[What the exercise asks] Using the data below, copy each line that includes the word "computer".

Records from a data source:
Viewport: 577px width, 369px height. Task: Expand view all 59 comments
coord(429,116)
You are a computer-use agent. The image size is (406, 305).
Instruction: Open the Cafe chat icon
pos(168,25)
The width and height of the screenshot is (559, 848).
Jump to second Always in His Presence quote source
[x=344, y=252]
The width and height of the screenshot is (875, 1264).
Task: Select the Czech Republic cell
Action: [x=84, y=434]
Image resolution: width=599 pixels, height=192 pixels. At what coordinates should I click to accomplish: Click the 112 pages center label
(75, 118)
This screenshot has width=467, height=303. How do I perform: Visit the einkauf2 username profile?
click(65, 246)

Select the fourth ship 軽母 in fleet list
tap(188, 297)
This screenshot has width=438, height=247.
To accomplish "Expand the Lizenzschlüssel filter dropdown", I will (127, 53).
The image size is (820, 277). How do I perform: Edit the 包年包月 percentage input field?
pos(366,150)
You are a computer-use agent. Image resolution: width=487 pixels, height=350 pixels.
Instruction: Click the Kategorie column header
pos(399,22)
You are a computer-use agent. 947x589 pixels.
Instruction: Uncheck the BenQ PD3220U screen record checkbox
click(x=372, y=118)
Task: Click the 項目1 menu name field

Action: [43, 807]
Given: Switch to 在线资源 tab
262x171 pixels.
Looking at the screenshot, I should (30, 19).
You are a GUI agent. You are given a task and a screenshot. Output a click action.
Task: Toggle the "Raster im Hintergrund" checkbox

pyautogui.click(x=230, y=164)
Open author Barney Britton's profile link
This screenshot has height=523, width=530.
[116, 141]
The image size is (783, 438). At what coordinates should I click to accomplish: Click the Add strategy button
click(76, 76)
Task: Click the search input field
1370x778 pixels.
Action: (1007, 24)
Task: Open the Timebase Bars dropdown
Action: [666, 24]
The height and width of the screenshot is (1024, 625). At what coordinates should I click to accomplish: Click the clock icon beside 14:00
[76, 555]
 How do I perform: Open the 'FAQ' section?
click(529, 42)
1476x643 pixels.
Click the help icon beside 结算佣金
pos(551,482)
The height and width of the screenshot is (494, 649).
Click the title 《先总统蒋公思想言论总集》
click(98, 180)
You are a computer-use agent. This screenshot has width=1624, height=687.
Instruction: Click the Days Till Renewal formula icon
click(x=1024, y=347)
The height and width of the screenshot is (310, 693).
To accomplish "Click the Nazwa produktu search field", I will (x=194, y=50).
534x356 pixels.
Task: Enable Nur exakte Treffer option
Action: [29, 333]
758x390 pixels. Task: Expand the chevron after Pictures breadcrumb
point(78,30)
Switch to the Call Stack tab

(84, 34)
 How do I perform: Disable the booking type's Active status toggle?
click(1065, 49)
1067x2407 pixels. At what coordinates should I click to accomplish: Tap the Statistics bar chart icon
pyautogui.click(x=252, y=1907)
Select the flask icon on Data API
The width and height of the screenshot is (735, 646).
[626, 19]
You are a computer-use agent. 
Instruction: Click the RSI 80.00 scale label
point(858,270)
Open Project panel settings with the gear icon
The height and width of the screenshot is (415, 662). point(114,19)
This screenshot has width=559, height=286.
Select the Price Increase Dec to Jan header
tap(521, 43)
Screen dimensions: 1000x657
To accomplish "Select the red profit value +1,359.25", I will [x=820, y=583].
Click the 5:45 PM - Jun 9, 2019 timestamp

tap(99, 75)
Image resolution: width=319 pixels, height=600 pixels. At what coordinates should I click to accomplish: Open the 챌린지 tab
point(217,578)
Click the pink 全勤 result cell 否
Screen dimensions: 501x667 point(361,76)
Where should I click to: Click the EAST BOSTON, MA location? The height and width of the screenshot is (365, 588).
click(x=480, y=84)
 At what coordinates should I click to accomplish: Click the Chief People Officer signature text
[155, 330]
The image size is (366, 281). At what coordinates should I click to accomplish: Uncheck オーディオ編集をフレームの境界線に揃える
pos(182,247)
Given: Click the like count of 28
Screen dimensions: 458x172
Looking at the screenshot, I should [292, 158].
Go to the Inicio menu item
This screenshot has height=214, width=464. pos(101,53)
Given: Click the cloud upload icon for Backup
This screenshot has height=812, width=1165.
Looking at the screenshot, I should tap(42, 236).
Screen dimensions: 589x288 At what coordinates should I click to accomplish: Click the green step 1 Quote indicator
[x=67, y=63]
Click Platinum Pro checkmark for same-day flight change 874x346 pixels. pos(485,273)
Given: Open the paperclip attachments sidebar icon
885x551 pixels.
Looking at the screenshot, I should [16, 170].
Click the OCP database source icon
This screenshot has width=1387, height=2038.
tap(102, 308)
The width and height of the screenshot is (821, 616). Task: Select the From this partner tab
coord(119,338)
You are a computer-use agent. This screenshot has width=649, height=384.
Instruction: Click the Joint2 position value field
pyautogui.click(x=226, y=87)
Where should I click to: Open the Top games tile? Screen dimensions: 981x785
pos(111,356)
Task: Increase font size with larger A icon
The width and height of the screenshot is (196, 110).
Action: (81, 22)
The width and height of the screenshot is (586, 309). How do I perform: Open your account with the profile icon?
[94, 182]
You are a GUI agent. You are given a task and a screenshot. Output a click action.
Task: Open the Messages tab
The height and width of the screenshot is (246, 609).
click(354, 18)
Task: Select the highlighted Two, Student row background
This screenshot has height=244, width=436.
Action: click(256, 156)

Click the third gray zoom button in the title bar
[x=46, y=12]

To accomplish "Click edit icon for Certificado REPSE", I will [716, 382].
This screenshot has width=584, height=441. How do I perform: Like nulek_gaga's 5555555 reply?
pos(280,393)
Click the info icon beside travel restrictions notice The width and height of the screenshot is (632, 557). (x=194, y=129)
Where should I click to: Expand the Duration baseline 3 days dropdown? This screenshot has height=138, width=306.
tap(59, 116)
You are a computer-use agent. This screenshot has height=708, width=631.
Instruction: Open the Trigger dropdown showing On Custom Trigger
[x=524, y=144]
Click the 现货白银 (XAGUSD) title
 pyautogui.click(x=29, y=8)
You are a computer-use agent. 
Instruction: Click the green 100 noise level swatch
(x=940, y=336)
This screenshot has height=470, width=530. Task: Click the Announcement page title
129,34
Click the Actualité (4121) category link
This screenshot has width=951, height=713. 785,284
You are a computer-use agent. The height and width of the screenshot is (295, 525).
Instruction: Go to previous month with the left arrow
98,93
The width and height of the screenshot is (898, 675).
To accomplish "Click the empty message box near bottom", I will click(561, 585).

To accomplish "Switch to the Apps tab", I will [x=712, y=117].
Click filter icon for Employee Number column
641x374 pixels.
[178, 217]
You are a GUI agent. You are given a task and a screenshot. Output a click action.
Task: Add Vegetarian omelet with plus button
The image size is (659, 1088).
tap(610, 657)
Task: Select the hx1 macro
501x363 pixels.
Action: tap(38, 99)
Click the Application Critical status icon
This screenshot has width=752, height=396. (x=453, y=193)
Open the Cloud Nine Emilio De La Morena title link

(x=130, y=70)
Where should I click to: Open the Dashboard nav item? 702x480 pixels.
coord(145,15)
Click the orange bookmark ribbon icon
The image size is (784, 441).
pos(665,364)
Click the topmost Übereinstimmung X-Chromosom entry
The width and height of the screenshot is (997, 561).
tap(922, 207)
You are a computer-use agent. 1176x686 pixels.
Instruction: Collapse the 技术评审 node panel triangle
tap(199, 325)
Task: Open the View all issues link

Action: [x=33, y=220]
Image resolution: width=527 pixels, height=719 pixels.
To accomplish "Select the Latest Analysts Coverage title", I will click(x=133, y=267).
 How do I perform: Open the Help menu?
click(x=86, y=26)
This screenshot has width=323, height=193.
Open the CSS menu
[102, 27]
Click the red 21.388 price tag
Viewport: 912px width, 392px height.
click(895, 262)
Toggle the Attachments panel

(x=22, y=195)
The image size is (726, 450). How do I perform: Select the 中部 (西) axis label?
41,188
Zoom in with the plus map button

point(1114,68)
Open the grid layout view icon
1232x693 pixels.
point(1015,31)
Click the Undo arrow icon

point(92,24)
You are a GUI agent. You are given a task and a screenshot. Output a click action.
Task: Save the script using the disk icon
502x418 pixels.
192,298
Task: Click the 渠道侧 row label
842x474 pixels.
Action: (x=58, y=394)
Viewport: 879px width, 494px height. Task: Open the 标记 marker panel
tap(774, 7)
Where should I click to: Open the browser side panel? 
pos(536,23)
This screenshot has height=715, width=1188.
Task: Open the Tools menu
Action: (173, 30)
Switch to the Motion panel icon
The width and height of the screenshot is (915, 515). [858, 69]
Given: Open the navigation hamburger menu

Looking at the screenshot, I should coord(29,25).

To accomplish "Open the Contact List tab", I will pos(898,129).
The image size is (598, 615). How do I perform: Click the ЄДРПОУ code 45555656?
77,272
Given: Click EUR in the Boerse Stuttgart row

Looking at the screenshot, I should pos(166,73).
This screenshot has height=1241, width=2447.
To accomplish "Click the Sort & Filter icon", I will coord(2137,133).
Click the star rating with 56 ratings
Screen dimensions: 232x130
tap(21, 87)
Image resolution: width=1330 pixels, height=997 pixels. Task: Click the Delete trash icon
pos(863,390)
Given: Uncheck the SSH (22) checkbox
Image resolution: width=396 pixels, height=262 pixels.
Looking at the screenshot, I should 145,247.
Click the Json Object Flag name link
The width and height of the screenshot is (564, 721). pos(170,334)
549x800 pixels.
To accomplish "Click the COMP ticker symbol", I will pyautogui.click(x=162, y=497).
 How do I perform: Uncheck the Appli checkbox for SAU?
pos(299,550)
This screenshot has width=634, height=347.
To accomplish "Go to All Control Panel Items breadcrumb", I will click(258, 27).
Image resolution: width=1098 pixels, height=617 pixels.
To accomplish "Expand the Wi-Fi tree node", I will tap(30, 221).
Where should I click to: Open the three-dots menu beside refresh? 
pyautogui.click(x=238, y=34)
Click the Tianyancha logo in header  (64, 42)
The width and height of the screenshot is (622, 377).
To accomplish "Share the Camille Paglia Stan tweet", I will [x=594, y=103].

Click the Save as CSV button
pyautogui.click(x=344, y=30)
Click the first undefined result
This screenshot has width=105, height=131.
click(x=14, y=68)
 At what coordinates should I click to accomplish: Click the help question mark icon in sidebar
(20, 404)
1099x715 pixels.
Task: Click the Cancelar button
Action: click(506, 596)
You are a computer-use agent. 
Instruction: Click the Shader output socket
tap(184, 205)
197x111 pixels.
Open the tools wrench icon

[Reply]
You are a computer-use agent. The image size is (406, 305).
You are a computer-use agent. Image resolution: width=487 pixels, height=350 pixels.
You are a computer-use agent. 947x589 pixels.
You are a computer-use agent. This screenshot has width=1624, height=687.
You are a computer-use agent. 
You are a computer-use agent. This screenshot has width=649, height=384.
You are a computer-use agent. This screenshot has height=708, width=631.
You are a computer-use agent. 
You are a computer-use agent. The height and width of the screenshot is (295, 525).
You are a computer-use agent. 1176x686 pixels.
You are a computer-use agent. 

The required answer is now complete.